Eso implica, para comenzar, que los miembros de los grupos juveniles no vean al policía como el enemigo. Como lo reconoce el informe ‘Diagnóstico del fenómeno de las pandillas en Colombia’, del Ministerio de Justicia, “un interlocutor directo de las pandillas juveniles es la Policía. Se trata de una relación con muchas tensiones, evidentes por los roles que unos y otros desempeñan. En unos casos, es una relación violenta en la que unos y otros se consideran una amenaza”. Por este motivo, la Policía cuenta con programas como Jóvenes a lo Bien. Con ellos complementa su estrategia para luchar contra la delincuencia juvenil, a través de espacios para abrirles oportunidades de capacitación para el empleo, el emprendimiento y la realización de actividades culturales, deportivas y ecológicas.

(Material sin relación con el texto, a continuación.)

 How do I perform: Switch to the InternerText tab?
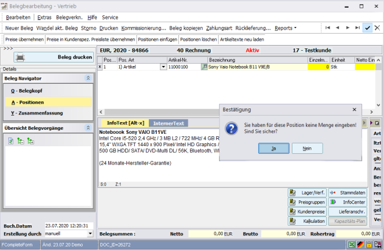[169, 123]
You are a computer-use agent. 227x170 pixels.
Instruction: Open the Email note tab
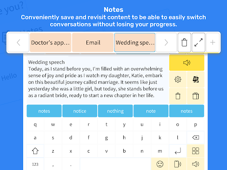click(93, 43)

La respuesta del sistema judicial, así mismo, es clave, pues muchos de estos jóvenes, pese a no estar vinculados a grupos criminales, delinquen. Criminalizarlos, incluso si se trata de delitos menores, solo contribuye a empujarlos hacia la delincuencia. Por eso, el mencionado informe del Ministerio de Justicia propone revisar las penas existentes para hacerlas proporcionales a la gravedad de las infracciones cometidas y promover programas de justicia restaurativa, que permitan alternativas a la privación de la libertad. Un programa piloto de este tipo se aplica desde 2016 en Bogotá, Cali y más recientemente en Medellín. Investigaciones en juventud dicen que en esa etapa de la vida se resuelve la dialéctica entre inclusión y exclusión social para cada persona. Si a la realidad de estos jóvenes –cargada de exclusión y falta de oportunidades– se le suma una temporada en la cárcel, difícilmente en su vida adulta se sentirán incluidos en la sociedad.

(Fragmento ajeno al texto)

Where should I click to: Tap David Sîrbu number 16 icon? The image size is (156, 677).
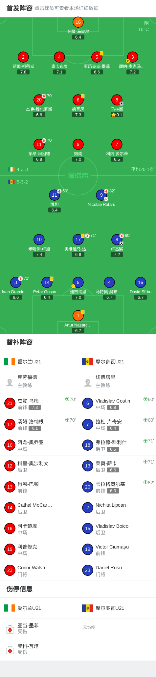pos(141,282)
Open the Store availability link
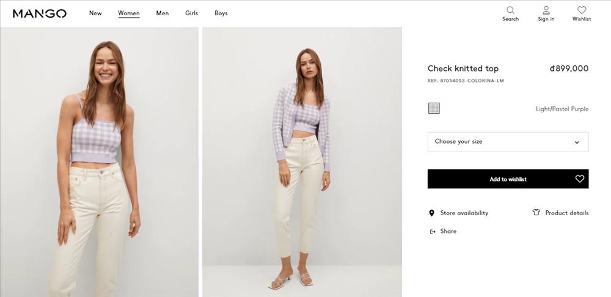 point(464,213)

Le recomendamos: Ahora construyen su futuro en la cancha
Pero lo más difícil no es impedir que los miembros de los grupos juveniles se dejen llevar por la violencia o por el crimen organizado, sino ofrecerles oportunidades y generar un entorno que les impida volver a la primera oportunidad a caer en este ciclo. “Si usted le da un programa de utilización del tiempo libre a un joven de estos, pero en su casa sus papás le siguen pidiendo dinero a toda hora con la amenaza de echarlo de la casa, es muy difícil que este no opte por una salida desesperada, la cual generalmente tiene que ver con actividades ilegales”, afirma Escobedo.

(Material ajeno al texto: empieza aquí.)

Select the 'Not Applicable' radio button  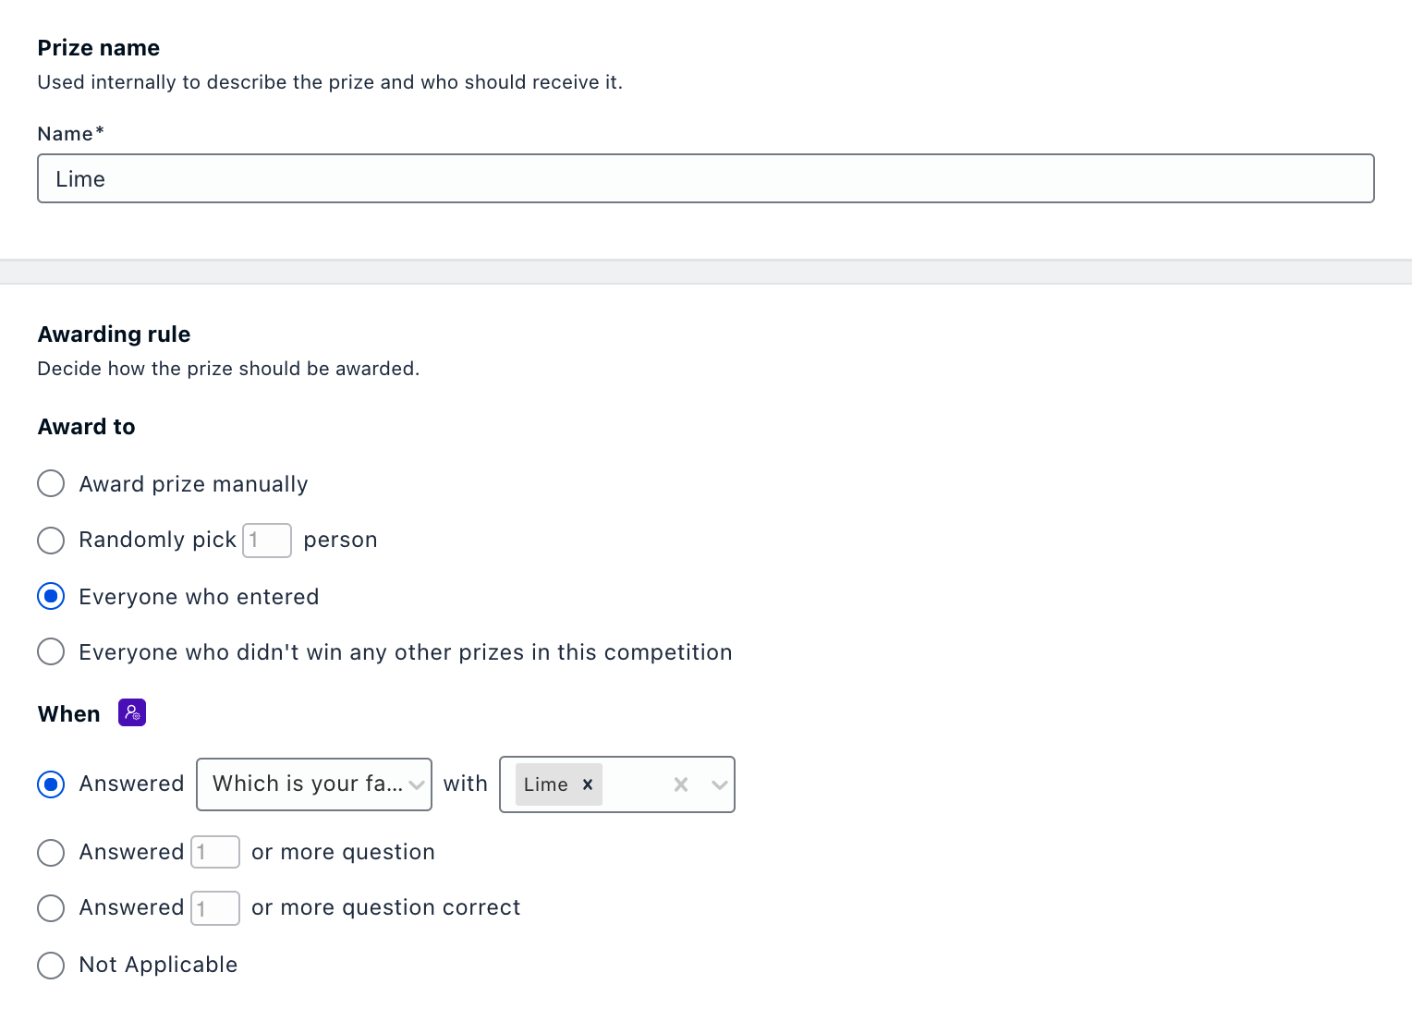(x=51, y=966)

De ahí la necesidad de articulación, pues un proceso integral requiere generar oportunidades de empleo, educación, atención a sus familias, en muchos casos desestructuradas y violentas. Y también realizar campañas para evitar el consumo de sustancias psicoactivas o prevenir el embarazo adolescente, entre muchas otras acciones en las que intervienen muchas entidades.
En este escenario, el rap, el cómic, el grafiti y, en general, las expresiones culturales de los jóvenes, que hacen parte de la llamada economía naranja, se destacan como una opción eficaz para promover la inclusión social de este sector. “Ahí tenemos un potencial enorme. Es más, cuando nos acercamos a jóvenes que hacen parte de pandillas, a jóvenes que están en conflicto con la ley, lo que vemos es que hay un talento creativo extraordinario, especialmente desde la música y las expresiones artísticas”, dice Diana Rojas, de Colombia Joven.
Eso encontró SEMANA en su recorrido por seis ciudades del país: jóvenes que, pese a vivir en entornos que los hacen vulnerables, con una política preventiva basada en generarles oportunidades más que en castigarlos, pueden corregir su rumbo y tener un gran futuro por delante.